> [WORK TO COMPLETE]:
Find all lines in the listing that include the word "Sort", then copy them.

> [MATERIAL SUPPLIED]:
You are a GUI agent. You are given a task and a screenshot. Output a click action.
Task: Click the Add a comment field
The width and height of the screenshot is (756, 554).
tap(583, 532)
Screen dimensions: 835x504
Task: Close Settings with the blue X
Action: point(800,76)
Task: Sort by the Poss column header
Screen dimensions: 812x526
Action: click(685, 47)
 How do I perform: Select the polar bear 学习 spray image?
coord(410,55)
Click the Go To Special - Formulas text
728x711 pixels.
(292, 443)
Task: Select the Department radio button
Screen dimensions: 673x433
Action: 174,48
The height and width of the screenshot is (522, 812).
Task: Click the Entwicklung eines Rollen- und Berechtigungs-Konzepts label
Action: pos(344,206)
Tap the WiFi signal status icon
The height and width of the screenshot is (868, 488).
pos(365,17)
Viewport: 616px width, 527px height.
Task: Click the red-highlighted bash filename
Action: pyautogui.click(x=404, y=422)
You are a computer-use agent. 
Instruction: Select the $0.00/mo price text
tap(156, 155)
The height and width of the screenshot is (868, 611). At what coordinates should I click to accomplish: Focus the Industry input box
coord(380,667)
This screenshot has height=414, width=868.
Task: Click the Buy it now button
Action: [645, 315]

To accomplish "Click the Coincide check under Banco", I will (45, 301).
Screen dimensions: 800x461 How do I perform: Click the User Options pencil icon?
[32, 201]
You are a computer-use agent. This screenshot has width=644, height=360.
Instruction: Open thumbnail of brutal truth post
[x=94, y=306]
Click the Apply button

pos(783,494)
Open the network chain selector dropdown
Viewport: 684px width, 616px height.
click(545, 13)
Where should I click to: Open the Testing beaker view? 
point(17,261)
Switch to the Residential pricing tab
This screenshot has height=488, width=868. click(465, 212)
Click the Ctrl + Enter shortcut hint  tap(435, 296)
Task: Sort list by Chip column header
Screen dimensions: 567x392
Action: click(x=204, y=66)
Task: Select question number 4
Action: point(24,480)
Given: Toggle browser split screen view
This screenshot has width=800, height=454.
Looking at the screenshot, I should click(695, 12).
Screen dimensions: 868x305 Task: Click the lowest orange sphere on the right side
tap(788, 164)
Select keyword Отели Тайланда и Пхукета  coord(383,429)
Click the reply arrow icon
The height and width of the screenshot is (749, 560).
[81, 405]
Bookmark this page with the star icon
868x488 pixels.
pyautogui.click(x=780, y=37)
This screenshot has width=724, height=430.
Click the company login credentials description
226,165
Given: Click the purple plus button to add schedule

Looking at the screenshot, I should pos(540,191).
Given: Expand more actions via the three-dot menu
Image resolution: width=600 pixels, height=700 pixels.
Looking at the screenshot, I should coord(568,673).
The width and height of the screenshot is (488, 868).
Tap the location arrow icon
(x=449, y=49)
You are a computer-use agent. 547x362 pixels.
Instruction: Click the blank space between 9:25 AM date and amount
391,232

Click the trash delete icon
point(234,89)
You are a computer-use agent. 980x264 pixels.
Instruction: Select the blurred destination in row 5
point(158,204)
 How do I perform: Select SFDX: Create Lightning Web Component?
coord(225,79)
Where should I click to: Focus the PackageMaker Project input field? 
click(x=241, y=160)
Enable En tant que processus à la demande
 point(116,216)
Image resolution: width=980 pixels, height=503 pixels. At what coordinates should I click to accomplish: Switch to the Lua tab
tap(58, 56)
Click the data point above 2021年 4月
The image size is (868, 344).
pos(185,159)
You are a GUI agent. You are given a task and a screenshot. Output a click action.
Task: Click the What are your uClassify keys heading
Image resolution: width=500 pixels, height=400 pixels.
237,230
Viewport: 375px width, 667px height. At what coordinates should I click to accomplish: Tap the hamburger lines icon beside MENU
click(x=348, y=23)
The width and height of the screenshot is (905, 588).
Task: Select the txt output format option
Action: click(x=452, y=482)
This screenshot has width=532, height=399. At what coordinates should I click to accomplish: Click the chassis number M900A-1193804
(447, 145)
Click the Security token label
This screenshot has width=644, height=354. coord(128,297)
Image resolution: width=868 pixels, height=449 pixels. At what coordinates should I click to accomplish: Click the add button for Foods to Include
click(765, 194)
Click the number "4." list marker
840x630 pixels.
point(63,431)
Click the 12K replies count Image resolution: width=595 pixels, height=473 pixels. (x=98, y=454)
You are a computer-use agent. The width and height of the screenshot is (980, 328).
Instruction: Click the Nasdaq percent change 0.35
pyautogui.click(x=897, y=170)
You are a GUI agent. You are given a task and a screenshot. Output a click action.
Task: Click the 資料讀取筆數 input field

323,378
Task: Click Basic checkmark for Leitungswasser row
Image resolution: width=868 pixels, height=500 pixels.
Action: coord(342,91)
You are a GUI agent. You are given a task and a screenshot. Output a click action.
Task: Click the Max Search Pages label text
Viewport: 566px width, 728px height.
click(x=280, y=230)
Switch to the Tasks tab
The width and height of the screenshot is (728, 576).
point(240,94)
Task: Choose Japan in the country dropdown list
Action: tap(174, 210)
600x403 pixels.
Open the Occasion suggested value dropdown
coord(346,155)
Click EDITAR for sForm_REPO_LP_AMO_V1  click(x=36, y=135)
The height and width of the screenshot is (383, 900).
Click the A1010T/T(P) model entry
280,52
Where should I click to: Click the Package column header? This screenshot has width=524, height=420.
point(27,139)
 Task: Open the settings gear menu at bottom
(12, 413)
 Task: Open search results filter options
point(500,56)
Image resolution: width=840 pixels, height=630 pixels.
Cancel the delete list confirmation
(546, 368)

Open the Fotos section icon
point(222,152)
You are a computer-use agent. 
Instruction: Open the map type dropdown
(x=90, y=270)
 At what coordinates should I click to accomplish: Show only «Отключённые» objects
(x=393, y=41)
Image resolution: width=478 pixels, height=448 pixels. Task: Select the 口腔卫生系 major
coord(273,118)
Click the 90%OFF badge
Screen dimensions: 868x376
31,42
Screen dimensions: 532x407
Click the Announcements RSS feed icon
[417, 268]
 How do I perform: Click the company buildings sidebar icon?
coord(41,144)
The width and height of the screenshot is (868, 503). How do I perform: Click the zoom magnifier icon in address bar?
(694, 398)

> [EXPECTED ANSWER]:
Task: Sort by the Poss column header
Task: Sort list by Chip column header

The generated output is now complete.